Lt. Governor Boyd K. Rutherford recently joined Maryland Transportation Authority (MDTA) Chairman and MDOT Secretary Greg Slater on a visit to the site of the new Nice/Middleton Bridge (US 301) project in southern Maryland.
Governor Larry Hogan has long been committed to replacing the nearly 80-year-old bridge, which has reached the end of its service life. When the new structure opens by early 2023, it will be a wider and safer link between Charles County, MD and King George County, VA. The new bridge’s four, 12-foot-wide lanes with 2-foot shoulders will double capacity and improve safety, enhancing emergency response and maintenance/inspection activities.
"It was great to have the chance to meet the men and women responsible for delivering world-class infrastructure like the New Nice/Middleton Bridge project," Lt. Governor Rutherford said. "We’re looking forward to joining our local, state and federal partners for an official groundbreaking ceremony when COVID-19 restrictions ease.”
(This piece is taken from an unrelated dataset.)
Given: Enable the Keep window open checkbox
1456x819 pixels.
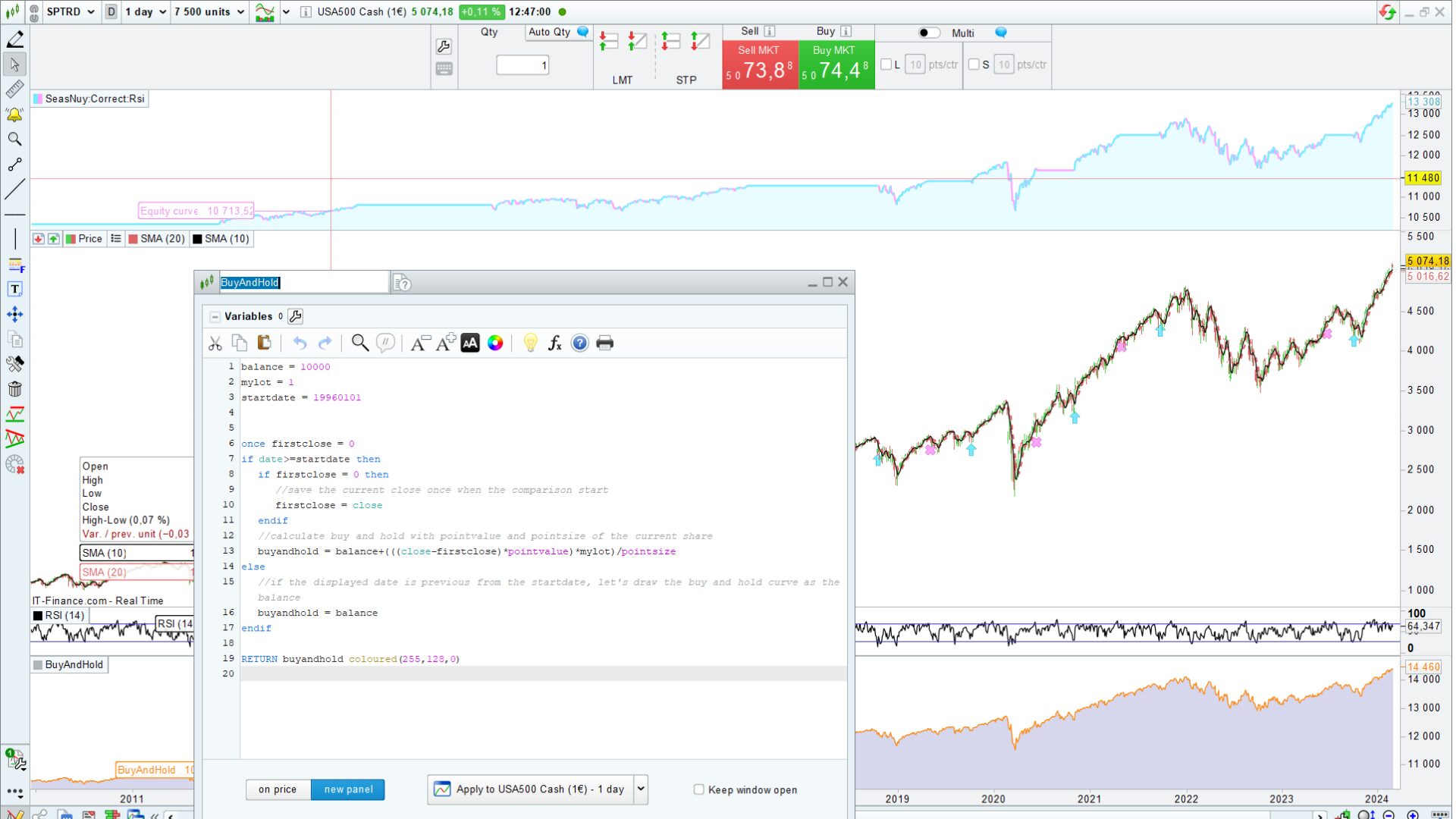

The site visit was conducted with COVID-19 safety measures in place and via boat, with MDTA Chief Engineer Will Pines showing the existing structure before boarding one of the five cranes positioned in the Potomac River. The cranes, with booms of up to 200 feet, are responsible for driving piles weighing as much as 270,000 pounds into the river bottom to support the foundations of the new bridge. Pile driving operations began July 17 and are expected to be completed in summer 2021.
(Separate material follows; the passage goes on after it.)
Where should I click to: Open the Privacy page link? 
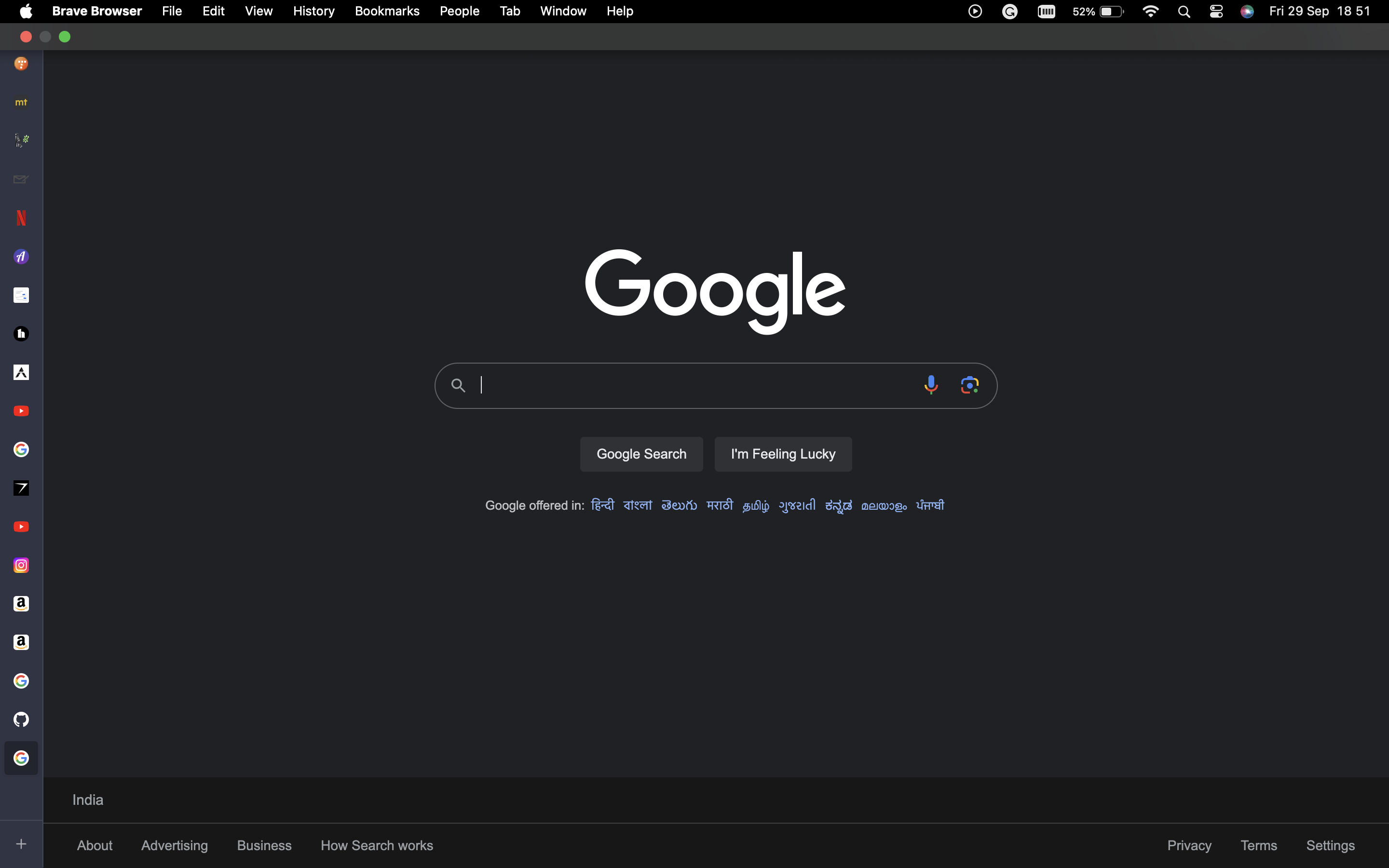[x=1189, y=845]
“It was an honor to have the lieutenant governor view the project and witness the hard work of all those involved,” Secretary Slater said. “His presence meant a lot to the Maryland Transportation Authority and all of the construction crews.”
MDTA Executive Director Jim Ports praised Pines, MDTA Director of Project Development Brian Wolfe, MDTA Acting Deputy Director of Construction Anthony Tabasco and Nice/Middleton Bridge Facilities Administrator Ben Gilmore for their hard work on the project.
“I can’t say enough about these four individuals, who are leading this megaproject effort for Charles County,” Executive Director Ports said.